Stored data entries
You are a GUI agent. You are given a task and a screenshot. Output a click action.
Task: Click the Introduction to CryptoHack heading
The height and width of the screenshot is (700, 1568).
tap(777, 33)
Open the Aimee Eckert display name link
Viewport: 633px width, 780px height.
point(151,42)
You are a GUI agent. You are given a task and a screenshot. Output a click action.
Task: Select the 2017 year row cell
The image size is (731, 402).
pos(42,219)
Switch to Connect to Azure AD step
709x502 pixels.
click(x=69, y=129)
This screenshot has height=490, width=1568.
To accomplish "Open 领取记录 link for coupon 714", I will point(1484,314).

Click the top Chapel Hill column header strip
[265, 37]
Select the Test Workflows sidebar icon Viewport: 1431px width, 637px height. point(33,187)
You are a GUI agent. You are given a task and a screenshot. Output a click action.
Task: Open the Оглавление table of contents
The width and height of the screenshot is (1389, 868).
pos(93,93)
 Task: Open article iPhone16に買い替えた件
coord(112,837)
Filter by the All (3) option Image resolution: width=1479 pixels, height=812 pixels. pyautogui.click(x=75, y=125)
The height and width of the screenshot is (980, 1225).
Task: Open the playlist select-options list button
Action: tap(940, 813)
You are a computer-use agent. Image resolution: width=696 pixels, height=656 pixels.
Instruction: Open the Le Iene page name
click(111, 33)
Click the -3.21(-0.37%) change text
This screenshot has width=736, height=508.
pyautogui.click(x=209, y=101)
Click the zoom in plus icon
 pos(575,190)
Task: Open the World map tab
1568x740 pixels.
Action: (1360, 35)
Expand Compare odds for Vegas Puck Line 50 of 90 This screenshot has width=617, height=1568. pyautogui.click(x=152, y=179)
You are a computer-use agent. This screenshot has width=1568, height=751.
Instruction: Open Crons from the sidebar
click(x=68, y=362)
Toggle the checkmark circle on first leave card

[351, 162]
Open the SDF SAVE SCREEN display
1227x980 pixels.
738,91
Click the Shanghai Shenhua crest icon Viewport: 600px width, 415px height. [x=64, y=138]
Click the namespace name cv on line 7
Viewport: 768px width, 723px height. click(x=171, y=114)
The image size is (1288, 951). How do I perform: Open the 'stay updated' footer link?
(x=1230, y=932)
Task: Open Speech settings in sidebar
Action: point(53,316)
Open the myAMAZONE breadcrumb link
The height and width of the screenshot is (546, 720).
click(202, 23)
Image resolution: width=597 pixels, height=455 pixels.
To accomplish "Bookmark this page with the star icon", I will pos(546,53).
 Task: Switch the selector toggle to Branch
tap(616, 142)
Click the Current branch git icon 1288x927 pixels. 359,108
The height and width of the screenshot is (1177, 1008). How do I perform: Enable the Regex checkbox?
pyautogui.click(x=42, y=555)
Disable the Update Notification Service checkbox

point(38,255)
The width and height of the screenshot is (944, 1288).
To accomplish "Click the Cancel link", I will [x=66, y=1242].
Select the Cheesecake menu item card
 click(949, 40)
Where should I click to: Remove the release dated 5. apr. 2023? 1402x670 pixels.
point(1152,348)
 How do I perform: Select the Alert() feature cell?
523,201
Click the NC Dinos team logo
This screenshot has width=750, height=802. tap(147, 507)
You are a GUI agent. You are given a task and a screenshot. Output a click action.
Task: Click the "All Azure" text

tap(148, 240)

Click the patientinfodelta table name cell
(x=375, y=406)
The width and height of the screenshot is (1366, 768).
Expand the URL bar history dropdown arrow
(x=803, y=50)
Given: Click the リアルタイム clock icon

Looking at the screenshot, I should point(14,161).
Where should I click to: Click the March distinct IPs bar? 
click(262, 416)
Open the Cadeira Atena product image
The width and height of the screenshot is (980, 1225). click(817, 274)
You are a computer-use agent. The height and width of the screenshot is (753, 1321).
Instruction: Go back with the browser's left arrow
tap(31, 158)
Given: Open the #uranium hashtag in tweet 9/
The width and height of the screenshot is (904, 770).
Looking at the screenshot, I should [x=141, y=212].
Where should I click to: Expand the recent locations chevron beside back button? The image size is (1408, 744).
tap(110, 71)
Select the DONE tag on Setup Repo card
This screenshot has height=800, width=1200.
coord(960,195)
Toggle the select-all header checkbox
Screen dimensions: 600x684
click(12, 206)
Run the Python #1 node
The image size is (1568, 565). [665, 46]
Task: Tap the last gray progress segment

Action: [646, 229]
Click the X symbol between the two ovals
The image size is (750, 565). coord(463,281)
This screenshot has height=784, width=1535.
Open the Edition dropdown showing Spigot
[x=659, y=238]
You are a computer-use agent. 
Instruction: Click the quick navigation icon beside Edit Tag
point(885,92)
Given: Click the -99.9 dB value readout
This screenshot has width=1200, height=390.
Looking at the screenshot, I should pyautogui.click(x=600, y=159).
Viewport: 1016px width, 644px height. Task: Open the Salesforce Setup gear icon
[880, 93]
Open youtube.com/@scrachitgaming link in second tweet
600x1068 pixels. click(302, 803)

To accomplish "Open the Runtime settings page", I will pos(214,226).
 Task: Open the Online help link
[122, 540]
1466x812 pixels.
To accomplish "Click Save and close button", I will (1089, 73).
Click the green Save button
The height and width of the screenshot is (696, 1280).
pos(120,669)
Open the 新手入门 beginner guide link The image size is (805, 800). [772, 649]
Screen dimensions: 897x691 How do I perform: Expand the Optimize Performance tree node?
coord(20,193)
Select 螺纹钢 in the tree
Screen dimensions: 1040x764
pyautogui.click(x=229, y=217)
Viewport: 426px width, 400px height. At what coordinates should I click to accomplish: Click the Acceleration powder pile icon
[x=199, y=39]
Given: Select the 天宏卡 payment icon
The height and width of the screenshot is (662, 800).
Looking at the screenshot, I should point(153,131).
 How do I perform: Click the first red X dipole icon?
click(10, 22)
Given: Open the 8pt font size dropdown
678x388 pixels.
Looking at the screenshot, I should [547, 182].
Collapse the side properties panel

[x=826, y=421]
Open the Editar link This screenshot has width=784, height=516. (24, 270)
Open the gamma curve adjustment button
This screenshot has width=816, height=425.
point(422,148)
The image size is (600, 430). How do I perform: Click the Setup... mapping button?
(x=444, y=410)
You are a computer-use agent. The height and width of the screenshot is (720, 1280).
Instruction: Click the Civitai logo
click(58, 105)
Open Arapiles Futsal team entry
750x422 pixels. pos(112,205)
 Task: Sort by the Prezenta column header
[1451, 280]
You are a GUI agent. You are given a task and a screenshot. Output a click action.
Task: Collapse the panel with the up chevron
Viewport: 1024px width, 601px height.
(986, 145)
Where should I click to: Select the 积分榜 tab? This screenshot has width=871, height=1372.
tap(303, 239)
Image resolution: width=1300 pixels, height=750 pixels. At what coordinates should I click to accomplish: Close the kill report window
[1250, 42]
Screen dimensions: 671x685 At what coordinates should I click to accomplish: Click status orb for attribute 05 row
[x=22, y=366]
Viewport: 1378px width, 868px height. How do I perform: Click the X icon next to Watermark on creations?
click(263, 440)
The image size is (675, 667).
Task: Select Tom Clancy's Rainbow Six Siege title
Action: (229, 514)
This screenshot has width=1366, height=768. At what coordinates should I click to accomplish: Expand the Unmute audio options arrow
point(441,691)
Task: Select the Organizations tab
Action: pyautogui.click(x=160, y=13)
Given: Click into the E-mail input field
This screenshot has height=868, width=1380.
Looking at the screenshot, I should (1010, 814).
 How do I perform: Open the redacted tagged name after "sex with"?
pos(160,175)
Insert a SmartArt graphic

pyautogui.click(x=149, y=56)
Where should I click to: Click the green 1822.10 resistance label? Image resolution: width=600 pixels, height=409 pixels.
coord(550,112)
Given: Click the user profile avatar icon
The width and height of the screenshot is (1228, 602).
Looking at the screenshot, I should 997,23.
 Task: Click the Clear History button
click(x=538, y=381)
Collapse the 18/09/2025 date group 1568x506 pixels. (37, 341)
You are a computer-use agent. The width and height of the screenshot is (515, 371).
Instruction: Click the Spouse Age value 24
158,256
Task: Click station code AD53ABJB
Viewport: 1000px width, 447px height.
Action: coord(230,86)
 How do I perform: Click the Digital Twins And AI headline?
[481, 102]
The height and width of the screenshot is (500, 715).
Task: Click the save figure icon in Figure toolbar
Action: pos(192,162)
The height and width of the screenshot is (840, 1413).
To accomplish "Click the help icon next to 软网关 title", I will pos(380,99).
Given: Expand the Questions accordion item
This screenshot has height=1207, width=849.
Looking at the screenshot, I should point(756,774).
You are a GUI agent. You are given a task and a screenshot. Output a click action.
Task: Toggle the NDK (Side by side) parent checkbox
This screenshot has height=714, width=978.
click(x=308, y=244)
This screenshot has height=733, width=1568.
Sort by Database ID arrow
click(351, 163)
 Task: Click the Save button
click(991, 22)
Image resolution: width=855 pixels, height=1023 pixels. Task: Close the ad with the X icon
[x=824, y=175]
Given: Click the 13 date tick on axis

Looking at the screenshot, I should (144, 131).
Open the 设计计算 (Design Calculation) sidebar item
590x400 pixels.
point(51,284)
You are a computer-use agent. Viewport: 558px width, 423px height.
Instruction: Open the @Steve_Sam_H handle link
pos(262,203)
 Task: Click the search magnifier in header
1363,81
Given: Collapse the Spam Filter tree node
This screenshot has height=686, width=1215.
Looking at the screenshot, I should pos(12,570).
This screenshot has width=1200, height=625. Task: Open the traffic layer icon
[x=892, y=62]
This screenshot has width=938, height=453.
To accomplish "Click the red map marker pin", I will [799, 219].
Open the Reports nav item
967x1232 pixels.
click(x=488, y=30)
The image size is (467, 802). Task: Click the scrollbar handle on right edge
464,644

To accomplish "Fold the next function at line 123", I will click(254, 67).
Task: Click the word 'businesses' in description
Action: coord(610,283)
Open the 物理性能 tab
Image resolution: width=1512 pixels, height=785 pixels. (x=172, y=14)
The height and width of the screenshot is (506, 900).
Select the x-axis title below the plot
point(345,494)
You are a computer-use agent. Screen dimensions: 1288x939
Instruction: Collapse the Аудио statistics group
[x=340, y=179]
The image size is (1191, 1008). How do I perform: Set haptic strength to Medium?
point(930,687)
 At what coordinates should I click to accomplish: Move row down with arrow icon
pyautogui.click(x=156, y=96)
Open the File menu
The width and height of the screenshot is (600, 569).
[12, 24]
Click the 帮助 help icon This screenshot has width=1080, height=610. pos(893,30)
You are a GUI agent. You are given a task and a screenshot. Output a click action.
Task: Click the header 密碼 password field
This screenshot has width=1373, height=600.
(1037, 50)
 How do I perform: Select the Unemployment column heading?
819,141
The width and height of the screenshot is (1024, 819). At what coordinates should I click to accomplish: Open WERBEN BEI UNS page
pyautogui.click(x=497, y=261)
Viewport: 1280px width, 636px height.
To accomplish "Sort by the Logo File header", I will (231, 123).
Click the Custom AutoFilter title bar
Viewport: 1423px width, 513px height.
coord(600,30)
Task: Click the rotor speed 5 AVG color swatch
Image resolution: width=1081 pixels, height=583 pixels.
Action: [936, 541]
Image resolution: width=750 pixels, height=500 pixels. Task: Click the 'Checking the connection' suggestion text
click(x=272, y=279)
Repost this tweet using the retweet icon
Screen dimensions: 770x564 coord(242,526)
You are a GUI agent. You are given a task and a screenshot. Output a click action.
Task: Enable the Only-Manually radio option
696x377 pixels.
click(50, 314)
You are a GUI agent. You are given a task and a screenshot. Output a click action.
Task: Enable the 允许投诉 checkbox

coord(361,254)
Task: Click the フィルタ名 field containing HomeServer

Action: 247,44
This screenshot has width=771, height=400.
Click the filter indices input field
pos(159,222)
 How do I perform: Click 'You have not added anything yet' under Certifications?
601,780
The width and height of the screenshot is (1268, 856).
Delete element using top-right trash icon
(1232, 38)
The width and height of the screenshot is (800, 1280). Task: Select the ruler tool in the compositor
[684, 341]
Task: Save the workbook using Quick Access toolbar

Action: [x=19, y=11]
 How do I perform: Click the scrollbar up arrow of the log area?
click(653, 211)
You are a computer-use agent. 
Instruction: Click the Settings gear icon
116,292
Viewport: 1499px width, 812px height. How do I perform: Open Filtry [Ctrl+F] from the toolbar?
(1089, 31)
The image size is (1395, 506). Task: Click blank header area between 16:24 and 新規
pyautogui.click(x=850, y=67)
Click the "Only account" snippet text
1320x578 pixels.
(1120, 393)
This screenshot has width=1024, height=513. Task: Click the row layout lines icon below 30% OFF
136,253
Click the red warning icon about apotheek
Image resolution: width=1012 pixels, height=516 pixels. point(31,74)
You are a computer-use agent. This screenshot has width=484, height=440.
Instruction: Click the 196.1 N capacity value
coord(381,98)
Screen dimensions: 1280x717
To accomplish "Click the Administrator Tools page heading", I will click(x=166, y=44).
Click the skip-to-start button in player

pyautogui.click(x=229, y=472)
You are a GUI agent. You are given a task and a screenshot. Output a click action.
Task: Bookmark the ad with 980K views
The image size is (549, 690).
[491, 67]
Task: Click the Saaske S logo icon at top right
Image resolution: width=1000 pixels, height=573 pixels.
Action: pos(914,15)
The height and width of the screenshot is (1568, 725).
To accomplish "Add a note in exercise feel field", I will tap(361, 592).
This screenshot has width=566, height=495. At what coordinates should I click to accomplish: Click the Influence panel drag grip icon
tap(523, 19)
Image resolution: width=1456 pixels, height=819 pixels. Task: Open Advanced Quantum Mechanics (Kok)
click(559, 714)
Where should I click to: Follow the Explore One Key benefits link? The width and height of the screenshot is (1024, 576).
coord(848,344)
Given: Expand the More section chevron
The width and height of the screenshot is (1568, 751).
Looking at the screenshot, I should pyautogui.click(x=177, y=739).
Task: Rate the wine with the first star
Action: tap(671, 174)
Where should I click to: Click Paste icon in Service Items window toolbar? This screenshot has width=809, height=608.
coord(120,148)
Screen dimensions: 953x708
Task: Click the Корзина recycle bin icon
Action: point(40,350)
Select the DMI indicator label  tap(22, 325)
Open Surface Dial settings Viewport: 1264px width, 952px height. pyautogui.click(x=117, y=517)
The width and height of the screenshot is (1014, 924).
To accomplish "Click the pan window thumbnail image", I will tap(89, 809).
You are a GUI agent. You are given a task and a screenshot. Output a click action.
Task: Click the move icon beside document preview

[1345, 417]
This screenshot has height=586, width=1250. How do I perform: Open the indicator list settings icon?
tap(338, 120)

• Activity
The entries above hold the needed span. Transcribe exactly the lines from the one with "Instruction: Click the quick" to the one with "1466x812 pixels.", both included.

• Finished task
Instruction: Click the quick navigation icon beside Edit Tag
point(885,92)
Given: Click the -99.9 dB value readout
This screenshot has width=1200, height=390.
Looking at the screenshot, I should pyautogui.click(x=600, y=159).
Viewport: 1016px width, 644px height. Task: Open the Salesforce Setup gear icon
[880, 93]
Open youtube.com/@scrachitgaming link in second tweet
600x1068 pixels. click(302, 803)

To accomplish "Open the Runtime settings page", I will pos(214,226).
 Task: Open the Online help link
[122, 540]
1466x812 pixels.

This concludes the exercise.